In some embodiments, the processor 620 may perform analysis calculations on the multiple modality images of the target object 100 to obtain an index result of the evaluation index. The index result may be a specific value of the evaluation index, or may be a classification result obtained based on the specific value.
For example, for an index result of image integrity, the processor 620 may detect a necessary pixel corresponding to an object region (such as a face region or a facial feature) in a visible light image or a near infrared image, calculate a ratio between the necessary pixel and a preset complete pixel, and use the ratio as an index result of image integrity (such as face integrity), where the preset complete pixel may be a pixel corresponding to an image with an image integrity of 100%. Alternatively, the processor 620 may compare the ratio to a preset integrity threshold, the result of the comparison being that the image is complete or incomplete, and the processor 620 may treat the image as an indicator of the integrity of the image.
For the index result of image quality, the processor 620 may calculate the gray value of the pixel in the visible light image or the near infrared image, and further calculate the sharpness value of the visible light image or the near infrared image; the image angle of the visible light image or the near infrared image may be calculated, a result of the combination of the sharpness value and the image angle may be determined, and the result of the combination may be used as an index result of the image quality of the visible light image or the near infrared image. Alternatively, the processor 620 may compare the integrated result with a preset quality threshold, where the compared result is, for example, good or poor image quality, and the processor 620 may use the good or poor image quality as an indicator of the image quality.
For the index result of the image exposure, the processor 620 may acquire an average brightness of the corresponding first object region of the target object 100 in the visible light image or the near infrared image, and take the average brightness as the result of the image exposure. Alternatively, the processor 620 may compare the average brightness with a preset exposure range. When the average brightness is within the preset exposure range, the image exposure is normal, and when the average brightness is not within the preset exposure range, the image exposure is abnormal. Processor 620 may treat the image exposure normal or the image exposure abnormal as an index result of the image exposure.
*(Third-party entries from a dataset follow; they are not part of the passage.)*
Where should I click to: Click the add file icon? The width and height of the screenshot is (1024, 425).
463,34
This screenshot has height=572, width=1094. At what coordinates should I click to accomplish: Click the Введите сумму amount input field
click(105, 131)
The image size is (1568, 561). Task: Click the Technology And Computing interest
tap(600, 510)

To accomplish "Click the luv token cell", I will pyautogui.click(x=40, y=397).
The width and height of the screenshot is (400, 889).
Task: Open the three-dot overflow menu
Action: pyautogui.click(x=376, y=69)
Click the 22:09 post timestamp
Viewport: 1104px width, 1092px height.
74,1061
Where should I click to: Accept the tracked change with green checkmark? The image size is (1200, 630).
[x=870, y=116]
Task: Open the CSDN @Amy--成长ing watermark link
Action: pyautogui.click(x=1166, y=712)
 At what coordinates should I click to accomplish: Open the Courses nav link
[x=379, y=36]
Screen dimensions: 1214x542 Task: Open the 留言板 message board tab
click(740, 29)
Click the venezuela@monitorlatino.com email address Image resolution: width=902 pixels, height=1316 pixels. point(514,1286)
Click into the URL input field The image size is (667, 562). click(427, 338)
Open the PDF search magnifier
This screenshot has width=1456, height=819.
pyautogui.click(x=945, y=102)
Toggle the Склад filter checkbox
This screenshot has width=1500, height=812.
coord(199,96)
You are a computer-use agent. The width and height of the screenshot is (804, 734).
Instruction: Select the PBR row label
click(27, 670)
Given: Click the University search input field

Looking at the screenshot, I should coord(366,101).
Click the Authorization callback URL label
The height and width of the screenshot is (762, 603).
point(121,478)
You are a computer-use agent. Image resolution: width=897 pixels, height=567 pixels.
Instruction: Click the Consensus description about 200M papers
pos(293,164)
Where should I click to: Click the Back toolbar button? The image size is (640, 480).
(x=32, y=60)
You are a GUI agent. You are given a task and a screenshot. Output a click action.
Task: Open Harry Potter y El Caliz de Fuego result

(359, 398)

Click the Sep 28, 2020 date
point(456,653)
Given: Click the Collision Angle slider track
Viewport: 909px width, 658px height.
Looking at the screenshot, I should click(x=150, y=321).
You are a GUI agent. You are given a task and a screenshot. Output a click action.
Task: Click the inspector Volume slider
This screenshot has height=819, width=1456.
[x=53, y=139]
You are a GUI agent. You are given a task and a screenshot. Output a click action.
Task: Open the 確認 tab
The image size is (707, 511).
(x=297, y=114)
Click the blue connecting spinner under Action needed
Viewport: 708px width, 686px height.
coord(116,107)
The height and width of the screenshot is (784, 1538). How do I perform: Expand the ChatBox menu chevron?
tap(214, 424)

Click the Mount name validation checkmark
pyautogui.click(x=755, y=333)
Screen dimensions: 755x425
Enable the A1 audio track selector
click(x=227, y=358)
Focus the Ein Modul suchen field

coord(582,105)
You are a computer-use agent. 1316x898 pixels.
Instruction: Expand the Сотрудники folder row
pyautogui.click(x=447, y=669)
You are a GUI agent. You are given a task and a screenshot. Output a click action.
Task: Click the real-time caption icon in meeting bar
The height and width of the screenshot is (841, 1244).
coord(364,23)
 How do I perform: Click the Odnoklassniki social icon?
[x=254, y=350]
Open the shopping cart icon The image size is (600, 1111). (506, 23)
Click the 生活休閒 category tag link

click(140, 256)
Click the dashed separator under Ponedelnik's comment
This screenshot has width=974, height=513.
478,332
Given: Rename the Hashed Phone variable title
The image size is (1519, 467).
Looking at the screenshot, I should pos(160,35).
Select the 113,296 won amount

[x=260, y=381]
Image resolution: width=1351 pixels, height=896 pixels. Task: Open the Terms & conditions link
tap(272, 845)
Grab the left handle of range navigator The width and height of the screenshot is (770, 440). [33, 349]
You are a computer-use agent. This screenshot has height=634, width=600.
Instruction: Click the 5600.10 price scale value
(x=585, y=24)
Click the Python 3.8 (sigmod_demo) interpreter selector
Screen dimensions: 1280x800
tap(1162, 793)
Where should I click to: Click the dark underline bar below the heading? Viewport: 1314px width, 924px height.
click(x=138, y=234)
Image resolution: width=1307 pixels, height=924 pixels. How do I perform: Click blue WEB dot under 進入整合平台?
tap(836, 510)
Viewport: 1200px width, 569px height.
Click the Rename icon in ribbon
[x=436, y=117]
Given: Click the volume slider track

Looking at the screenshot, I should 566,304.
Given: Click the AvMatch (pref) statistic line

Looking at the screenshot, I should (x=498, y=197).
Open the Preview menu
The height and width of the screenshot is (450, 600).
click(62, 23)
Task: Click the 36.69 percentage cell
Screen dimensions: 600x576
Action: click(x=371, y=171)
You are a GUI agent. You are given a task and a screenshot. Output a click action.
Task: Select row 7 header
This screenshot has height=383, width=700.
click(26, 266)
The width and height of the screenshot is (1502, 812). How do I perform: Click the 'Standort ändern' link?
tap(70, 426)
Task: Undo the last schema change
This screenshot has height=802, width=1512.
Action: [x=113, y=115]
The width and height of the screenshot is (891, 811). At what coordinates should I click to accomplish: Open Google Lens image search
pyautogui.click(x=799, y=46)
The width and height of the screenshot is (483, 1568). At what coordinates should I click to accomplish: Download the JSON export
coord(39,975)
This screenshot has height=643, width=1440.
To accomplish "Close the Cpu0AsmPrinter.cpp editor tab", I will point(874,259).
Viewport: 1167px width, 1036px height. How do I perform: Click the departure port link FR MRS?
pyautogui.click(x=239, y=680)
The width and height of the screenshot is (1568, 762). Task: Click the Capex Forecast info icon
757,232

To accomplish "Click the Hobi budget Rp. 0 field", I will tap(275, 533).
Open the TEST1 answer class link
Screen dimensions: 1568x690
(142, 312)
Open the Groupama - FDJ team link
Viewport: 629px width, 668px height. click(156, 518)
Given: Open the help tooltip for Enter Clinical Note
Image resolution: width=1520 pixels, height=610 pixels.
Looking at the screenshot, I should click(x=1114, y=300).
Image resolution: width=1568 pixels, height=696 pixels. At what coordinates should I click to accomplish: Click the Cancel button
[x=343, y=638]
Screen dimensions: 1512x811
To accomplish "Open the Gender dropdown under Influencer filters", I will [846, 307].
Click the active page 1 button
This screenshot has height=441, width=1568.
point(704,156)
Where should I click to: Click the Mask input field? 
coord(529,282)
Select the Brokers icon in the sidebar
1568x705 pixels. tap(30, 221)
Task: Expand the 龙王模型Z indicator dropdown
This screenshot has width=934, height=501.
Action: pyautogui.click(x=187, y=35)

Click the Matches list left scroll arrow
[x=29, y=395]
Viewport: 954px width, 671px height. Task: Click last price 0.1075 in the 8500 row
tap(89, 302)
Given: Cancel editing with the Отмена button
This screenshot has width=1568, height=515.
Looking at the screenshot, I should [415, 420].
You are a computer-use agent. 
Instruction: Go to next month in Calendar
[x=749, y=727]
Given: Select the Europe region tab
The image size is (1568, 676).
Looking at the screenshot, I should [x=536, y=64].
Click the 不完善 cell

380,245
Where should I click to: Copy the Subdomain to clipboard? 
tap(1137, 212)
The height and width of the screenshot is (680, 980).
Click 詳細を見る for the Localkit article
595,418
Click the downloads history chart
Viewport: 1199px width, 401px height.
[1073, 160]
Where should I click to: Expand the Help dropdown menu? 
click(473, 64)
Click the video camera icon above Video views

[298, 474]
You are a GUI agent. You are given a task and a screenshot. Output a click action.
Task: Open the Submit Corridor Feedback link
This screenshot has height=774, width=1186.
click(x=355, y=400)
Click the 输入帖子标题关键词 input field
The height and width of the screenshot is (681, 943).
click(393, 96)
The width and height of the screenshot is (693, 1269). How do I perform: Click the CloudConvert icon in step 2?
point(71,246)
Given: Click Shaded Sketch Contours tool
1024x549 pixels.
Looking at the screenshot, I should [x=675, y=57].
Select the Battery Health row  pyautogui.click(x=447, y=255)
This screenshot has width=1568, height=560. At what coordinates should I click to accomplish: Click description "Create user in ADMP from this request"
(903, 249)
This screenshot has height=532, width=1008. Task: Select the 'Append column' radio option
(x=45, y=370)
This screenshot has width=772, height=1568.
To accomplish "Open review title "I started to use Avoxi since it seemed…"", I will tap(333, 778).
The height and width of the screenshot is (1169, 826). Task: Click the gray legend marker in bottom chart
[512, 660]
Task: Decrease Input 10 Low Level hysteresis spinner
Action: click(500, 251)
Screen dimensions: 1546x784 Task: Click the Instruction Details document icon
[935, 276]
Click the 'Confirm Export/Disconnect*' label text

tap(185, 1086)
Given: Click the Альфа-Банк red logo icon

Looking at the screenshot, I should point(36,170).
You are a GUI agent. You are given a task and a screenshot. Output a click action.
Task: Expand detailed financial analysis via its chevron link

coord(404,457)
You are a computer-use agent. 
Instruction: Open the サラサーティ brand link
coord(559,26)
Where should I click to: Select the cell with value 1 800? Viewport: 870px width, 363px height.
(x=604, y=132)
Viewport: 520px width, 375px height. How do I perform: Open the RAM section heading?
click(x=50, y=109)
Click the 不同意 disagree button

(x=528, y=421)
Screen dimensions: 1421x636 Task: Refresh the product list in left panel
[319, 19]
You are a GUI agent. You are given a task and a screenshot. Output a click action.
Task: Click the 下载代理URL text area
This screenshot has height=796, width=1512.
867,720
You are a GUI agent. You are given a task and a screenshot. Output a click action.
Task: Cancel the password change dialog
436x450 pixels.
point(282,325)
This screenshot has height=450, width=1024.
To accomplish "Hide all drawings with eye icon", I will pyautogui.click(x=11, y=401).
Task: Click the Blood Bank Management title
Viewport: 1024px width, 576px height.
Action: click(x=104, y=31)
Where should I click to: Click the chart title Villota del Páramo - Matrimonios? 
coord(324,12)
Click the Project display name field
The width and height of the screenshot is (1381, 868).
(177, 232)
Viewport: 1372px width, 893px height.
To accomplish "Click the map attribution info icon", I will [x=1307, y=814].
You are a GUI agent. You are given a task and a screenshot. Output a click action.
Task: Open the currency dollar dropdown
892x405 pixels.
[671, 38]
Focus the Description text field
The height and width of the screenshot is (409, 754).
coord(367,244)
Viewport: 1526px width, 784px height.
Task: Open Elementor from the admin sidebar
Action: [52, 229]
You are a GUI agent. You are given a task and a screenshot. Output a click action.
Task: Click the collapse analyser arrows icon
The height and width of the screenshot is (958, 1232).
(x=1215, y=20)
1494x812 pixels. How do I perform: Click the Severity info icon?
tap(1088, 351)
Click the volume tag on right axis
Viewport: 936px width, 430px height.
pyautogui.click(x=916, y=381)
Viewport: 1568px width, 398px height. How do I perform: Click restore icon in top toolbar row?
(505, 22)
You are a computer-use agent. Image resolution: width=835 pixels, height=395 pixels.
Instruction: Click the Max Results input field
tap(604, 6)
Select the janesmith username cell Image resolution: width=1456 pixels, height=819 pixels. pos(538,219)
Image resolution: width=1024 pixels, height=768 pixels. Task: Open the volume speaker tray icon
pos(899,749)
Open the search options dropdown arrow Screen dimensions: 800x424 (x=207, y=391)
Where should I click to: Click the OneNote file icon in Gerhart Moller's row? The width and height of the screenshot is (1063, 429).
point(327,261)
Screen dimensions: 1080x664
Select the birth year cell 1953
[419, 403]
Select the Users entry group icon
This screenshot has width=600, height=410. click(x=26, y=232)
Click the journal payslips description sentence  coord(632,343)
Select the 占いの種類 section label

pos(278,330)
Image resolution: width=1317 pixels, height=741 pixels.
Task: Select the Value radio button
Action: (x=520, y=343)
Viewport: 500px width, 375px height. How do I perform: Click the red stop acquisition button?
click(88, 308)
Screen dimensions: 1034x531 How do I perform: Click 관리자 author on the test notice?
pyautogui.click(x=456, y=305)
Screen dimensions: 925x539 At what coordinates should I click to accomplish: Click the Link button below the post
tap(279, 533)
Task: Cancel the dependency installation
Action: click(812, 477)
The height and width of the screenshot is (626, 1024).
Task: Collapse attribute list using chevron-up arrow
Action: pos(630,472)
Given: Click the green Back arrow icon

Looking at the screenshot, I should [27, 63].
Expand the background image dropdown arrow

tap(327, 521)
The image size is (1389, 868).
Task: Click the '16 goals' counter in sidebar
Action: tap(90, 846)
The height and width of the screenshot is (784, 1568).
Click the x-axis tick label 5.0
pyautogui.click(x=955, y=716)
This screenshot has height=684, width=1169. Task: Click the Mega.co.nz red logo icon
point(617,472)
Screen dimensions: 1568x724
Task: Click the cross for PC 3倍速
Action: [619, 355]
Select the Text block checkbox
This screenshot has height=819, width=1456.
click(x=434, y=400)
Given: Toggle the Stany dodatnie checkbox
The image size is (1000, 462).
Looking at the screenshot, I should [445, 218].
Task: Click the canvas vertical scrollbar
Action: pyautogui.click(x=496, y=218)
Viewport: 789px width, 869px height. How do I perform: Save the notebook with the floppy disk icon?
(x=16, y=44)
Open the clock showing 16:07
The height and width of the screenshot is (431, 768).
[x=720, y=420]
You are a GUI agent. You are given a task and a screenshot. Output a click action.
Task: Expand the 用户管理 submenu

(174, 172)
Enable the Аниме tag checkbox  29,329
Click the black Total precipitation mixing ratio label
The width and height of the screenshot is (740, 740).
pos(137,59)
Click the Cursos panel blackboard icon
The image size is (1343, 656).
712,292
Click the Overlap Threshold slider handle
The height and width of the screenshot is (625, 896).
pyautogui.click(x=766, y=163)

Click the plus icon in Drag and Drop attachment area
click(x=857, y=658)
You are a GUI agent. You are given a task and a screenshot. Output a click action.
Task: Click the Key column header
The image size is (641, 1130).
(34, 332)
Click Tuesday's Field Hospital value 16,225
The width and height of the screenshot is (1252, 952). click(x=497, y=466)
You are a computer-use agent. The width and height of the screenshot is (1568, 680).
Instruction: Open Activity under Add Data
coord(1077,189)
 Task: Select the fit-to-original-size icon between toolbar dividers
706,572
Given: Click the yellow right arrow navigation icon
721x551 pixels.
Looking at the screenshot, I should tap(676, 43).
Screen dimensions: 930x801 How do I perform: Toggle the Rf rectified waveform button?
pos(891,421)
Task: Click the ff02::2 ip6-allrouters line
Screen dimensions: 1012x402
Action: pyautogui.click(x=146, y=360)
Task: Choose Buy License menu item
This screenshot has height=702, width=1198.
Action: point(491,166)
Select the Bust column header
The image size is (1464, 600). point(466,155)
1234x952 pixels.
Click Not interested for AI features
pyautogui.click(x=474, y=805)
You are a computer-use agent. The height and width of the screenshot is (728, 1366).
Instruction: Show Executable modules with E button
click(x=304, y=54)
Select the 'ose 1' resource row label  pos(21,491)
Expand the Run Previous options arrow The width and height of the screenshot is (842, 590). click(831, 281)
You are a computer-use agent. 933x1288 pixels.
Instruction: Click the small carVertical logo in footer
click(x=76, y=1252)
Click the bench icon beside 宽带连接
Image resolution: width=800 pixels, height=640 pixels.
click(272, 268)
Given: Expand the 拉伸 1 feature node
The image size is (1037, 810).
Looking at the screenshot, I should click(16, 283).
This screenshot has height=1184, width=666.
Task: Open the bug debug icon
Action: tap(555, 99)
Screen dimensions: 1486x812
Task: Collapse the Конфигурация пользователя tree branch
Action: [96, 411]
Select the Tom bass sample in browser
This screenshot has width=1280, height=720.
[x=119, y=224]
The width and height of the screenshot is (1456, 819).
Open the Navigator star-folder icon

For the index result of the duty ratio of the point cloud data, the processor 620 may obtain the number of point cloud data in the depth image, calculate a ratio of the number of point cloud data in the depth image to the number of preset point cloud data, and use the ratio as the duty ratio result of the point cloud data in the depth image. Alternatively, the processor 620 may compare the ratio to a preset ratio, and when the ratio is greater than the preset ratio, the point cloud data is high, and when the ratio is less than the preset ratio, the point cloud data is low. The processor 620 may take the high or low duty cycle of the point cloud data as an index result of the duty cycle of the point cloud data.
For an index result of whether the depth reference position data is missing, the processor 620 may detect the data of the depth reference position in the depth image, the index result being 0 when the data of the depth reference position is not detected, and the index result being 1 when the data of the depth reference position is detected. Alternatively, the index result is missing when no data of the depth reference position is detected, and the index result is not missing when data of the depth reference position is detected.
For an index result of the thermal image temperature difference, the processor 620 may calculate a difference between the temperature of the second object region and the temperature of the background region in the thermal image as an index result of the thermal image temperature difference. Alternatively, the processor 620 may compare the difference with a predetermined temperature difference range, and the thermal image temperature difference is normal when the difference is within the predetermined temperature difference range, and the thermal image temperature difference is abnormal when the difference is not within the predetermined temperature difference range. The processor 620 may treat the thermal image temperature difference as normal or the thermal image temperature difference as abnormal as an index result of the thermal image temperature difference.
It should be noted that the types of the corresponding index results of the different modal images may be the same or different. For example, the index result of the face integrity corresponding to the RGB face image is 60%, and the index result of whether the depth reference position data is missing.
In some embodiments, the processor 620 may not analyze and calculate the multi-modal image of the target object 100, but directly output the index results of each evaluation index using the trained structural awareness model. Specifically, the processor 620 may input the multiple mode images into the trained structural perception model, and output the index results of the evaluation index corresponding to each mode image. In some embodiments, the structural awareness model may include a base feature encoder and a multi-component awareness module. The processor 620 may input a plurality of mode images into the basic feature encoder, output a plurality of mode feature images corresponding to the plurality of mode images, further input the plurality of mode feature images into the multi-component sensing module, and output an index result of the evaluation index corresponding to each mode image.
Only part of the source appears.